Please reproduce, exactly and in full, the lines running from the one that contains "用户协议 (71, 2460)" to the end of the entries.

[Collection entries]

^^^^^^^^

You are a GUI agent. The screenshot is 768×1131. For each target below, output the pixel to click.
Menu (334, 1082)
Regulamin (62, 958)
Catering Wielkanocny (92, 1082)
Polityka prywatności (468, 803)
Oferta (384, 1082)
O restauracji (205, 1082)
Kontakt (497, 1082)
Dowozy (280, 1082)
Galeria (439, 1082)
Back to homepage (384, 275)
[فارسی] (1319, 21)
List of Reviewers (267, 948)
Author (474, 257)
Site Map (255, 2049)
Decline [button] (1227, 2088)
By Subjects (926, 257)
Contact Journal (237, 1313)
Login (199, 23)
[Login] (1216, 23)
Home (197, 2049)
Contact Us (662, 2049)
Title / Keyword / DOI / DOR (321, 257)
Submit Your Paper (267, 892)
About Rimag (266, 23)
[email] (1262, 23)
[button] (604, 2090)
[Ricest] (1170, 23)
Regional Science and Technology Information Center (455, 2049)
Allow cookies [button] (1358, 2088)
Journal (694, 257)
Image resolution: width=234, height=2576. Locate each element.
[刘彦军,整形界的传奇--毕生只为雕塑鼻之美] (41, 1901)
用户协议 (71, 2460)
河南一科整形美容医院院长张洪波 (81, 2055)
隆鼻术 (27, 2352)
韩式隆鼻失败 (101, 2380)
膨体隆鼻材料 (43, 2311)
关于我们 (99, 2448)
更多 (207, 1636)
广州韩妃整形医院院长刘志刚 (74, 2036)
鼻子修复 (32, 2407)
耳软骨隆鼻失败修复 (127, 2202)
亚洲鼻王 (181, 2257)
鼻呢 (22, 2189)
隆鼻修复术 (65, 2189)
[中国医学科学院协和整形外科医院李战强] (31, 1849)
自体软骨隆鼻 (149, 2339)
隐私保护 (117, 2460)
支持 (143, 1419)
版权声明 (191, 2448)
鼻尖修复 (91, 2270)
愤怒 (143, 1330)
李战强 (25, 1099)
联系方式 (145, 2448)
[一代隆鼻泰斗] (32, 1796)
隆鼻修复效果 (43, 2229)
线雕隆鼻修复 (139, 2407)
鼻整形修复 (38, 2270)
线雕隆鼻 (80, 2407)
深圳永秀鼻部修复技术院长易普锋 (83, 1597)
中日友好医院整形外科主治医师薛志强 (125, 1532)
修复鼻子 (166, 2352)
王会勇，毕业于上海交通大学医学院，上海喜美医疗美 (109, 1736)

^^^^^^^^

▸ **TASK RESPONSE**:
用户协议 (71, 2460)
河南一科整形美容医院院长张洪波 (81, 2055)
隆鼻术 (27, 2352)
韩式隆鼻失败 (101, 2380)
膨体隆鼻材料 (43, 2311)
关于我们 (99, 2448)
更多 (207, 1636)
广州韩妃整形医院院长刘志刚 (74, 2036)
鼻子修复 (32, 2407)
耳软骨隆鼻失败修复 (127, 2202)
亚洲鼻王 (181, 2257)
鼻呢 (22, 2189)
隆鼻修复术 (65, 2189)
[中国医学科学院协和整形外科医院李战强] (31, 1849)
自体软骨隆鼻 (149, 2339)
隐私保护 (117, 2460)
支持 (143, 1419)
版权声明 (191, 2448)
鼻尖修复 (91, 2270)
愤怒 (143, 1330)
李战强 (25, 1099)
联系方式 (145, 2448)
[一代隆鼻泰斗] (32, 1796)
隆鼻修复效果 (43, 2229)
线雕隆鼻修复 (139, 2407)
鼻整形修复 (38, 2270)
线雕隆鼻 (80, 2407)
深圳永秀鼻部修复技术院长易普锋 (83, 1597)
中日友好医院整形外科主治医师薛志强 (125, 1532)
修复鼻子 (166, 2352)
王会勇，毕业于上海交通大学医学院，上海喜美医疗美 (109, 1736)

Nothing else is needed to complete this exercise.